Hay que pedir sudor y paciencia

La historia todavía recuerda aquel discurso del 13 de mayo de 1940. En él, el nuevo primer ministro de Gran Bretaña, ofreció a su gente: “sangre, sudor y lágrimas”.

Winston Churchill ofreció sufrimiento y sacrificio para ganar el respaldo de la población e hizo que sus palabras quedaran como una frase imborrable.

¿Cómo logra un político decirle a su gente que en lo inmediato quizás le va a ir mal, pero que tiene que ser así para lograr un mejor futuro?

Esta es una de las preguntas esenciales que debieran hacerse los políticos de todas las corrientes y de cualquier lugar.

¿Cómo conseguir que un electorado acepte posponer los resultados favorables en el aquí y ahora para legar a nuestros hijos un mejor país, y respaldar al gobierno que lo ofrece?

Si el gobierno de Enrique Peña quiere ser exitoso deberá responder a esta interrogante.

Veo y escucho cada vez con más frecuencia quejas respecto a los resultados económicos que tenemos. Luego de que las empresas hicieron ya sus primeros pagos provisionales que le reportaron al fisco un incremento de 23 por ciento en sus ingresos tributarios, también escucho quejas respecto a la reforma fiscal.

Y lo peor es que en ese contexto, empiezan a surgir dudas respecto a las reformas estructurales, pues –se dice- no se ven sus resultados.

Ha faltado, sin duda, el arte de comunicar con profundidad y honestidad cuál será el verdadero efecto de las reformas, el cual será –sin duda- positivo.

Le pongo un ejemplo preciso: las tarifas de la energía eléctrica.

La publicidad oficial le ha dicho a la gente que pagará menos por la luz.

Esa afirmación no es correcta para el 88 por ciento de los usuarios, que tienen tarifa subsidiada.

Lo es para 468 mil usuarios de alto consumo y para cerca de 4 millones de usuarios que tienen tarifas comerciales e industriales.

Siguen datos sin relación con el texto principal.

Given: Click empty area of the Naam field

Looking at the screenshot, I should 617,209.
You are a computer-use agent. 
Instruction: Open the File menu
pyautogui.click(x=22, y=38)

Lo que va a suceder es que si todo sale bien con la reforma, a la vuelta de varios años, la generación eléctrica se va a hacer predominantemente con gas natural y éste es un combustible que va a ser más barato que la mezcla que hoy se utiliza y que incluye combustóleo.

La electricidad será más barata en el largo plazo para quienes no tienen tarifas subsidiadas.

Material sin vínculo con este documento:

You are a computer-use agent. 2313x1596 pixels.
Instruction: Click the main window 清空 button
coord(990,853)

El beneficio de contar con electricidad más barata para 4 .5 millones usuarios va a multiplicarse porque con costos más bajos, las empresas van a poder invertir más, generar más empleos e incluso a ofrecer bienes y servicios a precios más bajos.

Sin embargo, esa historia no se ha contado así.

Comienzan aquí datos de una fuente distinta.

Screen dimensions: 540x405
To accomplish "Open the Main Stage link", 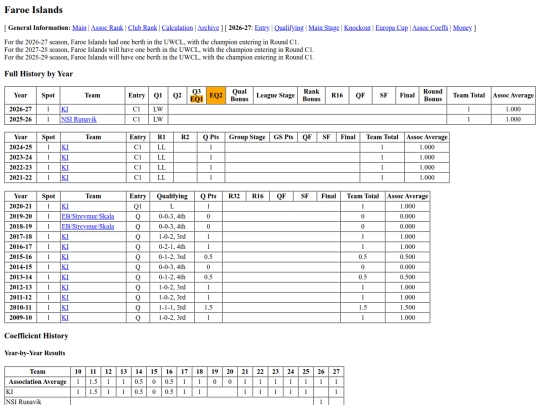I will pos(324,28).
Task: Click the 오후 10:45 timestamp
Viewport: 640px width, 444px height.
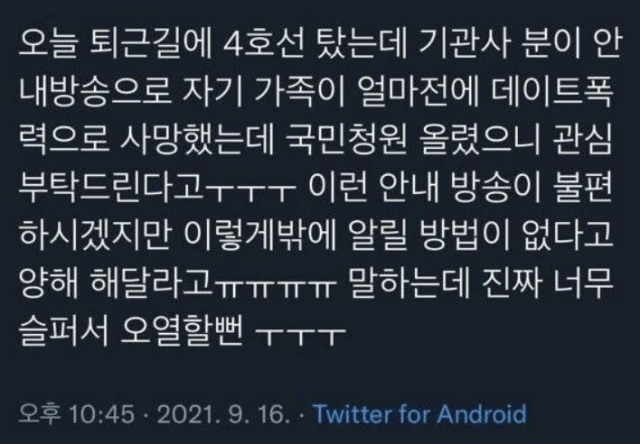Action: pyautogui.click(x=76, y=414)
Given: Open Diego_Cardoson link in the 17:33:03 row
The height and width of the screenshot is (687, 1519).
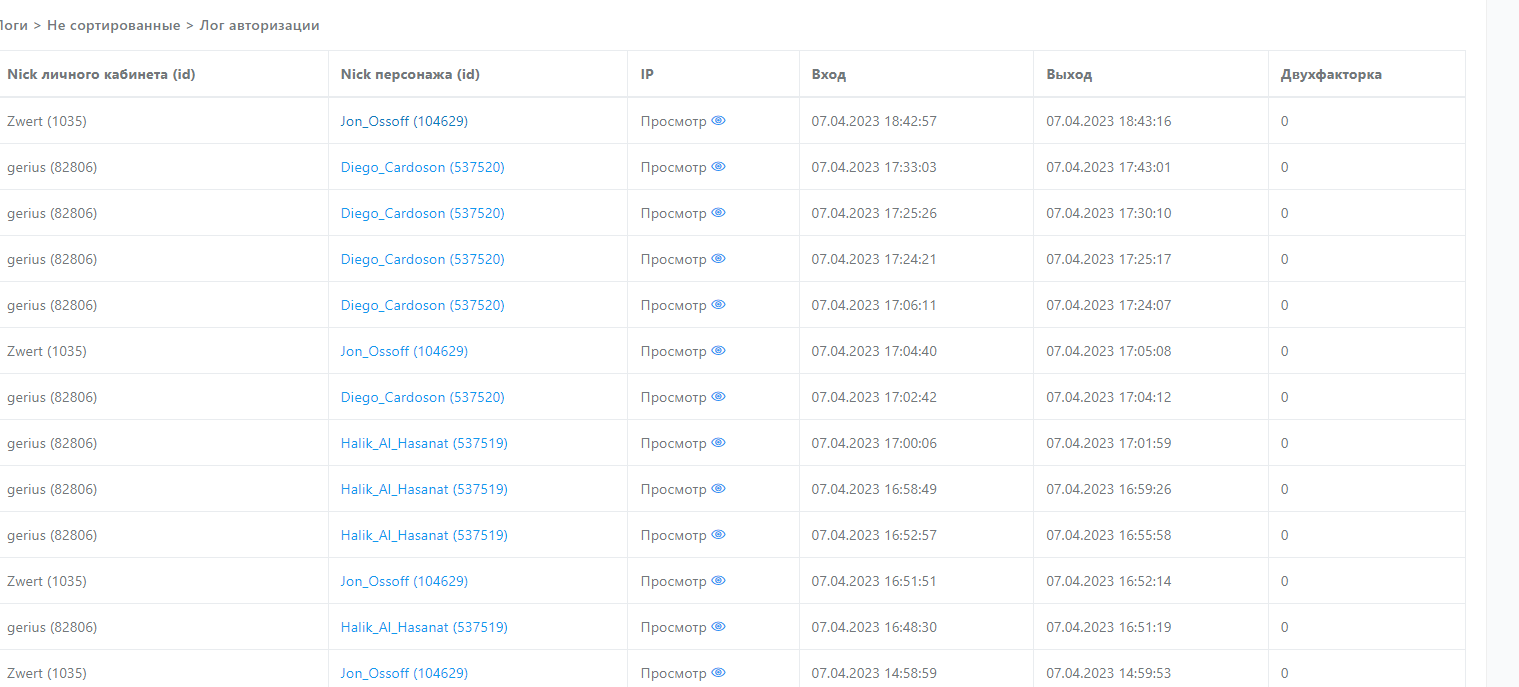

Y, eso pasa con muchos otros aspectos de las reformas. Pareciera haber el temor de que a la gente no le importe el beneficio de largo plazo que las reformas van a traer y por lo tanto, la publicidad y a veces el discurso oficial, están ofreciendo beneficios inmediatos que probablemente no se van a dar. El ejemplo de las tarifas eléctricas es muy claro.

Me parece que ha llegado un punto en el que tiene que contarse otra historia en la que se apele al entendimiento de la gente y al deseo de dejar un mejor país a nuestros hijos.

No será sangre ni lágrimas, pero sí mucho sudor y paciencia, lo que hay que pedir.